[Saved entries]

========

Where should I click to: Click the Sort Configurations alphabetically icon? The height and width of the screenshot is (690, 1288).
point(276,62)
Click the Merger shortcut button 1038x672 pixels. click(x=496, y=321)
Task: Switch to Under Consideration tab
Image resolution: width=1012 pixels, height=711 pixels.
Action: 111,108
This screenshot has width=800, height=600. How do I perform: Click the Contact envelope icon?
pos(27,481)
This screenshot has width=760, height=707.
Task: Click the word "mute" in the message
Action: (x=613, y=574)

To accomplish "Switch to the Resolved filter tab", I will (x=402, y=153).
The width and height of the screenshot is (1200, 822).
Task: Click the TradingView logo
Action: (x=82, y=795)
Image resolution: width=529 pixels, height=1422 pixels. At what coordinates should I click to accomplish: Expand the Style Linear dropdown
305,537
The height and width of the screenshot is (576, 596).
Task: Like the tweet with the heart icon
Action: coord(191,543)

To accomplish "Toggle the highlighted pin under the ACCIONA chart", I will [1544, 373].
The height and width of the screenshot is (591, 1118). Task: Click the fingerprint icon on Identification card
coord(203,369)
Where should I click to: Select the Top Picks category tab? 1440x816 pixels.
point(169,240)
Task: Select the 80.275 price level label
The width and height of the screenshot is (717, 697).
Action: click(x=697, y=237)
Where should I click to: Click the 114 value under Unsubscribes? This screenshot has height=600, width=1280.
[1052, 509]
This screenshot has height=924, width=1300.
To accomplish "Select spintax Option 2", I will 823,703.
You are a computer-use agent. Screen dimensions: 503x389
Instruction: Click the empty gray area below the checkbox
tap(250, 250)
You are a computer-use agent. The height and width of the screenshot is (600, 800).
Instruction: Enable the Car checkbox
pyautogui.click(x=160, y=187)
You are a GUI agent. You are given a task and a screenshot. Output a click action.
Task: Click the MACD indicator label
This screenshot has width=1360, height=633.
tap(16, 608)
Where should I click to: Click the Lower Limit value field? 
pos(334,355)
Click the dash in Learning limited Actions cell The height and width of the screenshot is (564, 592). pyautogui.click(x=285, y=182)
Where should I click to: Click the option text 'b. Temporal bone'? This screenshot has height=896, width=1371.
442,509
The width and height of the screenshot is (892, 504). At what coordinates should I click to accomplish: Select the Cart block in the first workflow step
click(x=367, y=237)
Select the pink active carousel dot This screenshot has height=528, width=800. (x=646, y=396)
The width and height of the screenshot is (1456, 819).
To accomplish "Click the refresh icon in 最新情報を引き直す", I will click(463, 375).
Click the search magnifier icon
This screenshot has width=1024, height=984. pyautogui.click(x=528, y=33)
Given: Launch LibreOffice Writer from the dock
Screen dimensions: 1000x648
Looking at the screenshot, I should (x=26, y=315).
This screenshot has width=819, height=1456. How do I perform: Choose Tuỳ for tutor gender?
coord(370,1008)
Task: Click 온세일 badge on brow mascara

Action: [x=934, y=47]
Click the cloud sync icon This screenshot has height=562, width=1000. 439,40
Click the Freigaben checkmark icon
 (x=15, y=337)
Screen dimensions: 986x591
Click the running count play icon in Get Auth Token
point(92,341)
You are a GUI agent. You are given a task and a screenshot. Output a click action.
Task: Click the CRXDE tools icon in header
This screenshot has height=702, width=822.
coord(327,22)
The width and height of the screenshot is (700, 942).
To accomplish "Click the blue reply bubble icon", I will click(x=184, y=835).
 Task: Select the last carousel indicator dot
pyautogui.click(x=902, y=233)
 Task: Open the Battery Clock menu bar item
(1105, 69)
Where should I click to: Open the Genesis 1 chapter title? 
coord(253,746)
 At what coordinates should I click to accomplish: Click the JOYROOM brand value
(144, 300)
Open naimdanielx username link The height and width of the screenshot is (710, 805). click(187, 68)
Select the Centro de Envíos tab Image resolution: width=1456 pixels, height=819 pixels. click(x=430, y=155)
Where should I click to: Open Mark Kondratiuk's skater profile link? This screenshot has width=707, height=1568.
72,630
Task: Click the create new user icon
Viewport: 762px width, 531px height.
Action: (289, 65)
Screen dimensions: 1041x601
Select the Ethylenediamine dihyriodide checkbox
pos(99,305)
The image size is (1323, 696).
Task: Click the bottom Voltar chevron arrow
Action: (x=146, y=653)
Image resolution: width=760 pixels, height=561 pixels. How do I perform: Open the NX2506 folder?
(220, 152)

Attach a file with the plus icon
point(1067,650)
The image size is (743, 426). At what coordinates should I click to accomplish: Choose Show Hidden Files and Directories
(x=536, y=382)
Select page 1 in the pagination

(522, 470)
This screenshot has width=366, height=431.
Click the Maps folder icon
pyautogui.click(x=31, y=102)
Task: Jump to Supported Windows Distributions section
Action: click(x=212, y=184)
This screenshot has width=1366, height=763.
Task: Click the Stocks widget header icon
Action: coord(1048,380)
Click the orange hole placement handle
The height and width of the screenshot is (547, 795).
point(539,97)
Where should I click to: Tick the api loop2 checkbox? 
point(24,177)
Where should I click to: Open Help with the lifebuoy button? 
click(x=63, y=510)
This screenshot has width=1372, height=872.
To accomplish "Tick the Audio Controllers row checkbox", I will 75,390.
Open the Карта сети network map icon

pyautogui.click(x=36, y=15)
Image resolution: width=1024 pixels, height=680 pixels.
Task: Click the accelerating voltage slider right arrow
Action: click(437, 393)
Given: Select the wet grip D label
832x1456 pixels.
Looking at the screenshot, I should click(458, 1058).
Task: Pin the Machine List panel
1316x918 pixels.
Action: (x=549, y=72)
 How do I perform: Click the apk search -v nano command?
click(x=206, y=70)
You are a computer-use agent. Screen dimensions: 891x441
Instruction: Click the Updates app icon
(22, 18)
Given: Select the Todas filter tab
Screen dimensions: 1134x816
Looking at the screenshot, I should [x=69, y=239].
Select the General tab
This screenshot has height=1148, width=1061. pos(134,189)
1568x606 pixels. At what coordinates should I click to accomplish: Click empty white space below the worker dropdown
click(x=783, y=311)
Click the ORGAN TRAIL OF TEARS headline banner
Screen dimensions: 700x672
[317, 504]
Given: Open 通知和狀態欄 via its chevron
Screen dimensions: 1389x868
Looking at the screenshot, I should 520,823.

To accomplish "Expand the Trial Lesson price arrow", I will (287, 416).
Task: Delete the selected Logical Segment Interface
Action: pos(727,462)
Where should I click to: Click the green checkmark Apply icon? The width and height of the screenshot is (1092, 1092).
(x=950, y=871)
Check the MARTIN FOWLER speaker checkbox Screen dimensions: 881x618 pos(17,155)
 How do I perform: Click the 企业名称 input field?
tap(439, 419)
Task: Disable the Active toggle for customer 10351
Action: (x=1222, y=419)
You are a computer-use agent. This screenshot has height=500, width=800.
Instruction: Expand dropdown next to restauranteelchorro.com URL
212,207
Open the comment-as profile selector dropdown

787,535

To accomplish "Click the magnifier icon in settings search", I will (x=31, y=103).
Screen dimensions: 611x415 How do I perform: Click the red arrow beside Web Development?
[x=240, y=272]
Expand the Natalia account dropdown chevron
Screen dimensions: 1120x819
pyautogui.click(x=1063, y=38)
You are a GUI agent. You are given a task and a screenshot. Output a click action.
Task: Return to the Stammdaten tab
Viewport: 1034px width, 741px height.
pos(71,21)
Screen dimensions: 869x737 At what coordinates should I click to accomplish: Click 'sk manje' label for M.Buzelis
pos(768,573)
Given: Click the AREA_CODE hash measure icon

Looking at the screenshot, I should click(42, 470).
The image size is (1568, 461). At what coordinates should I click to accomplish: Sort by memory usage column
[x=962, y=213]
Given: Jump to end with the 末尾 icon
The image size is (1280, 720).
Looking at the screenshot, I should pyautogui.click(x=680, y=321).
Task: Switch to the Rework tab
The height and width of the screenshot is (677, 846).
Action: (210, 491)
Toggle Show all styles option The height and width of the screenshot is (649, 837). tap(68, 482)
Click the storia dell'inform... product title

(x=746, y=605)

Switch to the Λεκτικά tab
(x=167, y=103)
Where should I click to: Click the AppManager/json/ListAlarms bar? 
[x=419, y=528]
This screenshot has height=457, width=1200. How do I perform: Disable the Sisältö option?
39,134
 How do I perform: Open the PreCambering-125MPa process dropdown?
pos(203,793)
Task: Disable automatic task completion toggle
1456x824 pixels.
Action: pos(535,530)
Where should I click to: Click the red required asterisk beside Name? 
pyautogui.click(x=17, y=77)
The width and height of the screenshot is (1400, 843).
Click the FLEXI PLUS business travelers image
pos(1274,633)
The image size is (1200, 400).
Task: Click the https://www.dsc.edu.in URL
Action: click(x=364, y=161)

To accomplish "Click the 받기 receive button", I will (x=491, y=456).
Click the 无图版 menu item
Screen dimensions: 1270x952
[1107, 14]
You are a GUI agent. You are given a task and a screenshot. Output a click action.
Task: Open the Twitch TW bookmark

========

Scan the lines above for the word "computer" and copy every one where it occurs.

Answer to this task
You are a computer-use agent. Screen dimensions: 503x389
You are a computer-use agent. The height and width of the screenshot is (600, 800).
You are a computer-use agent. Screen dimensions: 891x441
You are a computer-use agent. This screenshot has height=500, width=800.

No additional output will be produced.